At 38 years old Jessica Martin, PhD, was busy raising a young family, advancing in a career she loved, volunteering regularly and spending weekends enjoying Colorado’s mountains. But when she came down with an unexpected illness that she could not seem to shake, Jessica knew something was wrong.
“I felt like I had the stomach flu and it was not going away,” she says. “My primary care doctor seemed unconcerned but gave me the name of a GI specialist. After a few weeks, I visited that specialist, who misdiagnosed me with a form of irritable bowel syndrome. He told me to try and gluten-free diet and be patient – that it might take up to 6 months to feel better.”
The doctor went on to tell Jessica that there was probably no need for a follow-up appointment.
But several weeks after seeing the specialist, Jessica’s symptoms were not improving. She insisted on going back to see the GI doctor.
“I’m an impatient person, but honestly, I feel thankful for that personality fault today, because it probably saved my life. At the follow-up appointment, I explained that I was feeling worse, not better and asked what else could be done. The doctor half-heartedly suggested a colonoscopy and I was like ‘yes, let’s do that right now’. I think he was taken aback by how open I was to the procedure, but I just knew something was not right,” Jessica says. “After the colonoscopy was done, before I was even really awake, the doctor came in and told me ‘you have cancer. It’s cancer.’ He was white as a sheet and obviously agitated. He had already contacted the hospital to arrange for a CT scan the same afternoon.”

Supplied records ->

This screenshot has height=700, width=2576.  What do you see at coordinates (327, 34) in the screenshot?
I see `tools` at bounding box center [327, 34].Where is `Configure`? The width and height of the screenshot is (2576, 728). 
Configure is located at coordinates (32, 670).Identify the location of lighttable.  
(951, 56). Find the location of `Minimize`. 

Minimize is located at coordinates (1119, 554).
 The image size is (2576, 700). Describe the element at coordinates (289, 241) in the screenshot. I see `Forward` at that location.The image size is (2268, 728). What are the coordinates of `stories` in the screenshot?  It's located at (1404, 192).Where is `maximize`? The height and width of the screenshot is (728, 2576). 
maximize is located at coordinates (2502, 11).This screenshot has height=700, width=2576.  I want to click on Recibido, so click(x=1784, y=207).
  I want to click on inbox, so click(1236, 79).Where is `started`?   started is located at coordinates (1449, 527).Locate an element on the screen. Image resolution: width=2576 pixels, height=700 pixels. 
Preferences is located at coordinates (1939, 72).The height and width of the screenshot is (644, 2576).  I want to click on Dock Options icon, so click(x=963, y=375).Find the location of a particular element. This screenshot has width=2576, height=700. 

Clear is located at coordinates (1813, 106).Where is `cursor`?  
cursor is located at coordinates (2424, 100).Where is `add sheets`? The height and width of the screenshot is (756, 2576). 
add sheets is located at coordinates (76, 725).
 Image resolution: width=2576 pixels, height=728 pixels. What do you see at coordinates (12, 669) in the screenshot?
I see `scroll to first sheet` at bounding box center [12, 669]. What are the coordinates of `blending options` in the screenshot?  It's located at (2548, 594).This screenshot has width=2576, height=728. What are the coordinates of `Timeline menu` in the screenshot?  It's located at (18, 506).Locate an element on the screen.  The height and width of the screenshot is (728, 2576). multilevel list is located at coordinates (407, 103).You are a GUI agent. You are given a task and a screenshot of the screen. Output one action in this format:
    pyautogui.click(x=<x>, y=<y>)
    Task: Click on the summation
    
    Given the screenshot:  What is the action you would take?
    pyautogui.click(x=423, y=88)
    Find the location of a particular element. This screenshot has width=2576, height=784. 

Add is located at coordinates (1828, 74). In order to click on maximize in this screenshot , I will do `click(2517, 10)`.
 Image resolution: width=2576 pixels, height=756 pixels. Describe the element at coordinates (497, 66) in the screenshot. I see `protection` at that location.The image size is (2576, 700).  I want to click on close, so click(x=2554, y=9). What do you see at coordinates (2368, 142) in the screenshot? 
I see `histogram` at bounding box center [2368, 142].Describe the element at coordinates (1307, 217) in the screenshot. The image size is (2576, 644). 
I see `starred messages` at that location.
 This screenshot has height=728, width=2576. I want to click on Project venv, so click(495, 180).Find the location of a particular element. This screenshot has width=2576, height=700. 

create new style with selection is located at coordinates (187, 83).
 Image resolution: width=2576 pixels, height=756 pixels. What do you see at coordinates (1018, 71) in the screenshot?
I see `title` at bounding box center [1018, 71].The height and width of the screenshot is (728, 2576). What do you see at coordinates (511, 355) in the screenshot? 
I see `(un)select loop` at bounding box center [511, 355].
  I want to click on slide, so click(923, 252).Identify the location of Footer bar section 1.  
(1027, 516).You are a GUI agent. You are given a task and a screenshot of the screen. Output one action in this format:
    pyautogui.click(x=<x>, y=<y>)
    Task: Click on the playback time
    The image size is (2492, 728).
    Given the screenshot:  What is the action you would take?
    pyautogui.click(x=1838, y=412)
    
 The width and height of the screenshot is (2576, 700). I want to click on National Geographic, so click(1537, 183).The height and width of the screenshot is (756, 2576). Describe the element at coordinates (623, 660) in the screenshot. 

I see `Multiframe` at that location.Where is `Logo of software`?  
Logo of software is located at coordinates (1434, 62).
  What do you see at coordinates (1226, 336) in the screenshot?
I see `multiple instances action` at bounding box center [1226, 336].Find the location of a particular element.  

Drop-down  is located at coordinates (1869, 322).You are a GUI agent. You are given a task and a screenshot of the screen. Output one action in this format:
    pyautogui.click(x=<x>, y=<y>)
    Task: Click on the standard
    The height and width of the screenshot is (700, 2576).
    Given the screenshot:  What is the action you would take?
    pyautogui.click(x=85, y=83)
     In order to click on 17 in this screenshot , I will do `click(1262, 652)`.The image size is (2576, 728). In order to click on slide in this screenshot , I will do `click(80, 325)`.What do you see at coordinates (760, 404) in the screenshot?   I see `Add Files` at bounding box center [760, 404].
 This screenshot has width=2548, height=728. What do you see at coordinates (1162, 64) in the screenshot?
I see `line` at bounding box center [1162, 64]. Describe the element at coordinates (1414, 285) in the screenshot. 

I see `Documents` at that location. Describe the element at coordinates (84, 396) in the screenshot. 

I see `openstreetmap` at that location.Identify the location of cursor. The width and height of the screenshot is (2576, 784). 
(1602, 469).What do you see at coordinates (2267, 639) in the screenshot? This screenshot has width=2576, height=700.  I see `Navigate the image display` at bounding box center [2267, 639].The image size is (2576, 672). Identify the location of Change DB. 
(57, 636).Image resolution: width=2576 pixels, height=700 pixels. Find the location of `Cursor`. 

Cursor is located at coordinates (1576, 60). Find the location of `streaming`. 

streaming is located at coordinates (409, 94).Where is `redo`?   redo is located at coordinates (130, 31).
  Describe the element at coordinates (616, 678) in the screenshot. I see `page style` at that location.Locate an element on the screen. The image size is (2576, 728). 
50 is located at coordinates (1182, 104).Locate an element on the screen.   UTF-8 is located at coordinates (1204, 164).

Task instructions ->
**a)** From the passage about Jessica Martin's illness, list every activity it says she was busy with at 38 years old.
**b)** In the passage about Jessica Martin's illness, what did the GI specialist first misdiagnose her with?
**c)** Write the next part of the passage about Jessica Martin's illness, picking up after its final sentence.

Numbered answers ->
**a)**
- Raising a young family
- Advancing in a career she loved
- Volunteering regularly
- Spending weekends enjoying Colorado's mountains

**b)** A form of irritable bowel syndrome.

**c)**
On April 26, 2013, at just 38 years old, Jessica was diagnosed with stage 4 colon cancer. The CT scan revealed that the cancer had metastasized to her liver and possibly her lungs.
“Of course, my husband and I – everyone I knew and loved! – were shocked! Colon cancer seemed like an old people’s disease, and I had been eating a healthy, mostly vegetarian, diet for decades. I exercised as often as possible and had even been a yoga instructor for a number of years,” she says. “But I did not have time to dwell on why I had received this diagnosis. Within days, I had emergency surgery to remove the original tumor, and by early May my husband and I had assembled a team at the University of Colorado Cancer Center. My medical team was optimistic and determined to be aggressive in fighting this disease.”
Jessica began chemotherapy in June of 2013, and underwent a liver resection, in which over 50% of her liver was removed, in August. She resumed chemo in the fall and by December 2013 she was declared NED (no evidence of disease).
That wonderful diagnosis did not last long. A scan in February 2014 showed new spots on her liver and lungs.
“We decided that instead of another surgery we would try a procedure called “Stereotactic Body Radiation Therapy (SBRT),” says Jessica. “It would precisely target the tumors and hopefully destroy them.”
In addition to the SBRT she also completed 15 weeks of chemotherapy. In September 2014 Jessica finished her last round of radiation. A scan the following month revealed no new lesions liver, no new areas of concern, and that the SBRT treated lesions looked just right. But as the months went on new spots on her lungs developed and in January 2015 she started the SBRT treatments again.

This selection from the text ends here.